Quem sabe, reunir, como reunia Câmara Cascudo, em sua residência, famosos violeiros/cantadores/improvisadores; falar dos REPENTES, das RABECAS, que se espalham, ainda hoje, sertão adentro, ou, como diria o cego Sinfônio Pedro Martins:

“Esta minha rabequinha
É meus pés e minhas mãos,
Minha foice e meu machado,
É meu mio e meu feijão,
É minha planta de fumo
Minha safra de algodão!”.

Senhores e senhoras parlamentares, minhas senhoras e meus senhores:

Daqui de onde estou, desde a minha infância, dos meus “relembramentos” de menino pobre, lá do sertão da Paraíba, posso ver/”claramente visto” a “VÉSTIA: “roupa encourada do vaqueiro sertanejo. Gibão, peitoral, perneiras, chapéu com barbicacho e quantes (“as luvas”).
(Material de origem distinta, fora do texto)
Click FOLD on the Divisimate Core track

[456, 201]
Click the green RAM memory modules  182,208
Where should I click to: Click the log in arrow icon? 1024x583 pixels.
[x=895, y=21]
Ou, como diria Euclides da Cunha, uma armadura, “envolto de gibão de couro curtido, de bode ou de faqueta; apertado no colete também de couro; calçando as perneiras, de couro curtido ainda, muito justas, cosidas às pernas e subindo até às virilhas, articuladas em joelheiras de sola; e resguardados os pés e as mãos pelas luvas e guarda-pés de pele de veado “é como a forma grosseira de um campeador medieval, desgarrado em nosso templo”.

Talvez por ter nascido no nordeste brasileiro, nas lonjuras do sertão paraibano, tenha herdado, como vocês, esta visão cosmopolita, multifacetada, rítmica que representa a diversidade/uniformidade da nossa raça, da nossa cultura e que resulta da confluência de tantas raças e foi capaz de superar as possíveis contradições entre um modelo racional ilustrado e um modelo simbólico-dramático.

Lendo Luiz de Câmara Cascudo, pude entender melhor esta capacidade nordestina de viver e de superar desafios. E mais, pesquisando as obras deste que foi o maior folclorista brasileiro, nascido aqui, no dia 30 de dezembro de 1898, pude constatar também a complexidade e a uniformidade da cultura brasileira.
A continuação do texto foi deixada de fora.